R had a bit of a blip, not sure what was going on, and he’s so reticent about what he’s thinking and feeling that I’m still not really sure. Anyway, he was so weird that I went home for 4 days. No real big deal, although it was quite hard being on my own so soon after an op. I felt quite surreal really. I was initially very nervous of my boob but there was no real reason. I had no problems with it. No real soreness. I was wearing my big supportive bra, bought specially for after the op. Fine in the house but outside it made me feel alternately like someone’s granny or like an invalid.

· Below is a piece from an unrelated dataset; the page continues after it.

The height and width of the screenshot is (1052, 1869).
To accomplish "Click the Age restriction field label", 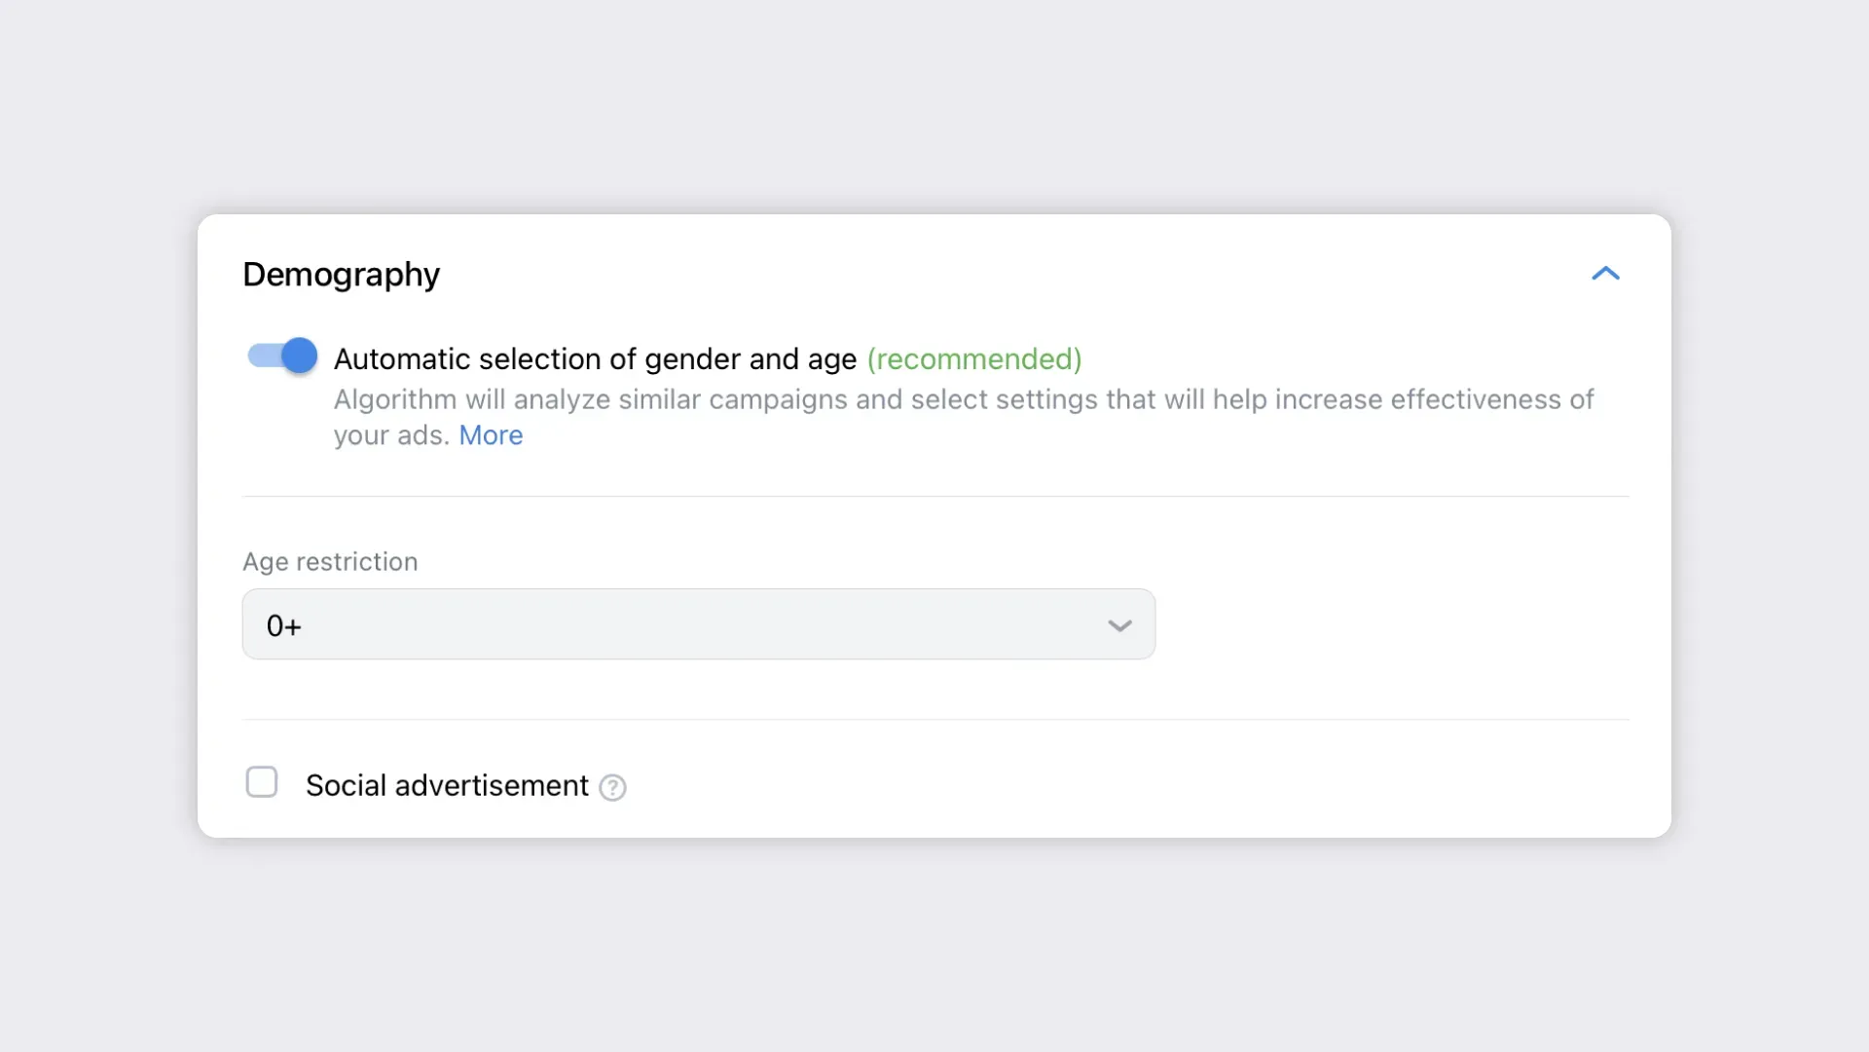I will [330, 562].
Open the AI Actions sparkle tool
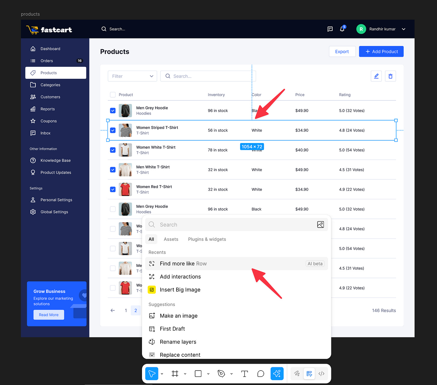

So. No real pain. Fear of the unknown for a wound really, never having had one before. The wound was dressed by the nurse on Saturday. I had no intention of looking at it because I’m ridiculously squeamish at the best of times and this was hardly that. Still. I did. And it was OK. A bit of a shock, but no where near as bad as it could have been. And given that this was only 2 days post op, not bad at all really. The shape of my boob has actually been improved by the op. It has been pulled up a bit so is far less saggy than the right side. My nipple is facing forwards for the first time in 20 years. Yes, the bruising is bad, and the blue die is unsightly, but they’re temporary. There IS a flat area where the tumour was removed. But looking at it, from the front AND sideways, it is obvious to even the uninformed that this would be really easily corrected by a small implant. Hey! Good news! Of course, they’re no longer a matching pair, but now I’m not scared of surgery anymore, having them balanced out is something I think I’ll go for.

IF. Big if. IF I don’t need a mastectomy. But how cool is that? That my biggest fear now has to be that of having my boob removed? Because it looks as if the lymph nodes ARE clear, so if they are, it probably won’t have spread elsewhere into a secondary cancer.